* _Work request_: Show all the lines in the data below that include the word "computer".

(Beginning of Materials provided)

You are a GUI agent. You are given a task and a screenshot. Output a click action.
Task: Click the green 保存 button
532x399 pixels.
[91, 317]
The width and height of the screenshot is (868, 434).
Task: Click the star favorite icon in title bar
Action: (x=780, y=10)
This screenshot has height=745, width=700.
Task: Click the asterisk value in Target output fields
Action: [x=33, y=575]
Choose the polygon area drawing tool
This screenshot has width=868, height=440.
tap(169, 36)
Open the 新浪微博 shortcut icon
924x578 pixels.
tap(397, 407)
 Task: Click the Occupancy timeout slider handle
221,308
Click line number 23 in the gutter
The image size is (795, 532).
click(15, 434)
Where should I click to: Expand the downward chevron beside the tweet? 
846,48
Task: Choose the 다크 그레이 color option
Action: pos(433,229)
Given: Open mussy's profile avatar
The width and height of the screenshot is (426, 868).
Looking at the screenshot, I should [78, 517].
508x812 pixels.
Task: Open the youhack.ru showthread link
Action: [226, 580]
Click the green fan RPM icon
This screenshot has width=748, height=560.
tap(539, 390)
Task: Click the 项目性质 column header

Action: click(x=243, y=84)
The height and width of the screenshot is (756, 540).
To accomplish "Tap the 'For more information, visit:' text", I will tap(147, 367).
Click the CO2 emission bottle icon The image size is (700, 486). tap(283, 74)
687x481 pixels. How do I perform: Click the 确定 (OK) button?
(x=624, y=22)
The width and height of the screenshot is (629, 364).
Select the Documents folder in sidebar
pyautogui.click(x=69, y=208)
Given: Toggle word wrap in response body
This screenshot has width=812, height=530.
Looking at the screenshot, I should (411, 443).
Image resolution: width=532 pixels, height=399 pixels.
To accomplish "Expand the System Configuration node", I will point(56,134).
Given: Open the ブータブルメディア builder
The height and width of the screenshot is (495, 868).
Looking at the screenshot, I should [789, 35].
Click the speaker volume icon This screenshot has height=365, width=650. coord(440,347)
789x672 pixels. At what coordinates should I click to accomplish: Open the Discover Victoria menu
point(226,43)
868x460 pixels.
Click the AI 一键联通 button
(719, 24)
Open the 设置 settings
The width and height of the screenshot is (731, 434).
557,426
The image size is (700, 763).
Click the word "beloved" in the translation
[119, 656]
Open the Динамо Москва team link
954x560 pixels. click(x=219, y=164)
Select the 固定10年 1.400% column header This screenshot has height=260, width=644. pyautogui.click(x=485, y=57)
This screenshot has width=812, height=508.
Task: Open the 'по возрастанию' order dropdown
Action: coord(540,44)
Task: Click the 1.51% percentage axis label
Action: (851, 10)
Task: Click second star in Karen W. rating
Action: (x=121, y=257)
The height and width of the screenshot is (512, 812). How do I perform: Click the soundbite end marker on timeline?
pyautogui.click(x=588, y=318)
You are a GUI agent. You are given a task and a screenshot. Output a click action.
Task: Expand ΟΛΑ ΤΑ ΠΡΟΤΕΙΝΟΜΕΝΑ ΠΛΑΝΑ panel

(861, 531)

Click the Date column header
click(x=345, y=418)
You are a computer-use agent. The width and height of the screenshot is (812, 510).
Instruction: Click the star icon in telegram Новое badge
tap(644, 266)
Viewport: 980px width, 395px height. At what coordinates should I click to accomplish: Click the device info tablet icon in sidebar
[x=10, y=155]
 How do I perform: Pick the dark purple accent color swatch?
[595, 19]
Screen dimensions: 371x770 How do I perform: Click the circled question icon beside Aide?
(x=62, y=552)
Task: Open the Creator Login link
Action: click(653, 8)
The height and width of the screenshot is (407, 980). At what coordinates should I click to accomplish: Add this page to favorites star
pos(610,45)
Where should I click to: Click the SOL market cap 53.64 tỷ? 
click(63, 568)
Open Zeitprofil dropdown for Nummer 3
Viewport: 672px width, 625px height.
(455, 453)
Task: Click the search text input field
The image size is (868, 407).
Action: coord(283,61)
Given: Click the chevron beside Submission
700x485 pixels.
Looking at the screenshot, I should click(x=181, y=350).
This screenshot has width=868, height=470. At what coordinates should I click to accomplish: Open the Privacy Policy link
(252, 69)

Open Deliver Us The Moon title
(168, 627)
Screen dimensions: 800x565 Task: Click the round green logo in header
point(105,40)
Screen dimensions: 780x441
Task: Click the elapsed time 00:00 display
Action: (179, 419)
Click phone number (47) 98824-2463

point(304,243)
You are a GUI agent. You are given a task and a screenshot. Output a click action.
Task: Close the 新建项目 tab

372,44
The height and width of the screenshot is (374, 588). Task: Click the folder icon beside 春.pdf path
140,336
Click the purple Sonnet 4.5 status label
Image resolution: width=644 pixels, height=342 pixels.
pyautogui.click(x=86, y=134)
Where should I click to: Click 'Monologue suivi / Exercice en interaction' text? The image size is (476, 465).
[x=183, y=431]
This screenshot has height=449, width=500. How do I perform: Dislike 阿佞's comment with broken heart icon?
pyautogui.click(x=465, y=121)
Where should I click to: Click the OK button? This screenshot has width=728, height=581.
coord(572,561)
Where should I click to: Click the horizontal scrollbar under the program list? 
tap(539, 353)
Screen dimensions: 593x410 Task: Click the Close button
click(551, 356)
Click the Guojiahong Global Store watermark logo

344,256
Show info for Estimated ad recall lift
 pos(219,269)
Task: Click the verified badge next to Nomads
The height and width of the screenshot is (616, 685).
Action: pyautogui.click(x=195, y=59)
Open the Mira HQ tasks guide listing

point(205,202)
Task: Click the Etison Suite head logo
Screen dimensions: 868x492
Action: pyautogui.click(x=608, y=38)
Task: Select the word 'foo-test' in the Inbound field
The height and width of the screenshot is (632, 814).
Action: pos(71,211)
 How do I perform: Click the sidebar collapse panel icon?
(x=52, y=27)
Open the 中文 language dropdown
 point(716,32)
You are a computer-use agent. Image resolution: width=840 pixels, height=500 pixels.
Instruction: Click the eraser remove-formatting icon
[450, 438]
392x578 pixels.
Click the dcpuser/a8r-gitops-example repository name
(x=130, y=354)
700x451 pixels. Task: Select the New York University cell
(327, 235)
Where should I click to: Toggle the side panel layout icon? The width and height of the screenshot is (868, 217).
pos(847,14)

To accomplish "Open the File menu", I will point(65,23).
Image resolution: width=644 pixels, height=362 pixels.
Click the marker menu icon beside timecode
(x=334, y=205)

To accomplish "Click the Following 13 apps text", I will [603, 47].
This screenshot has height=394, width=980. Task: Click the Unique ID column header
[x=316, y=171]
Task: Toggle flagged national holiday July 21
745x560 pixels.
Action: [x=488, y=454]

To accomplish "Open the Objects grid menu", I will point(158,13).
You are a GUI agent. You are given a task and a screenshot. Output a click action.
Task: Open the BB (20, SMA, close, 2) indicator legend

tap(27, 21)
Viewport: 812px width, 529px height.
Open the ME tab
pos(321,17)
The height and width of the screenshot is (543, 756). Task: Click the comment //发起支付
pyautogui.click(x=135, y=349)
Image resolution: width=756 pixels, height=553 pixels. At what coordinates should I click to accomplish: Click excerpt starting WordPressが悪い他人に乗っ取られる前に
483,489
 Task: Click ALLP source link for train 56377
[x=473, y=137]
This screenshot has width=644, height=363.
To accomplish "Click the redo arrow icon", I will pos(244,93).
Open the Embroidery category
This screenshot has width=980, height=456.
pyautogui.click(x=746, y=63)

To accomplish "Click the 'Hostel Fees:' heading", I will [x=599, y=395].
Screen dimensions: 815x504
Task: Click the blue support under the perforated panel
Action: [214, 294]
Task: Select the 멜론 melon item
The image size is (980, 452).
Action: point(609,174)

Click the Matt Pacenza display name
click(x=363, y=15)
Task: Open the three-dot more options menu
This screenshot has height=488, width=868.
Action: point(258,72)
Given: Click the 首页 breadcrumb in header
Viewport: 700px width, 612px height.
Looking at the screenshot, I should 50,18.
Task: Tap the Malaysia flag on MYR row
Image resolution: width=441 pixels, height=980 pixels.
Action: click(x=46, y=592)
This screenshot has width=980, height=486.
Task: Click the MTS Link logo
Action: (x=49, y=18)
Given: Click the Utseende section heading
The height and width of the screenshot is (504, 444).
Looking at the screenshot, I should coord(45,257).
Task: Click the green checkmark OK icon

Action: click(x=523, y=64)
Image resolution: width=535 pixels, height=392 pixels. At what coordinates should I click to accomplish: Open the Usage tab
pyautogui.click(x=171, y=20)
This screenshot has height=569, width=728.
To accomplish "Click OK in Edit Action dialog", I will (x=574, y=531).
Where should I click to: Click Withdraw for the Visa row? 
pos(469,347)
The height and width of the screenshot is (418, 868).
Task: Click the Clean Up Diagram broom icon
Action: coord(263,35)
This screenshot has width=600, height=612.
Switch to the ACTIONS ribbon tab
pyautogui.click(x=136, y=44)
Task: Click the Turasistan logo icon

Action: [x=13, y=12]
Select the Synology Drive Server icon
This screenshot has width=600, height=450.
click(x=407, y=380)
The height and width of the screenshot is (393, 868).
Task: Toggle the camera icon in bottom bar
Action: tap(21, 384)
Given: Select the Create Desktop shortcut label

(End of Materials provided)

* _Exercise output_:
You are a computer-use agent. The width and height of the screenshot is (812, 510).
You are a computer-use agent. Image resolution: width=840 pixels, height=500 pixels.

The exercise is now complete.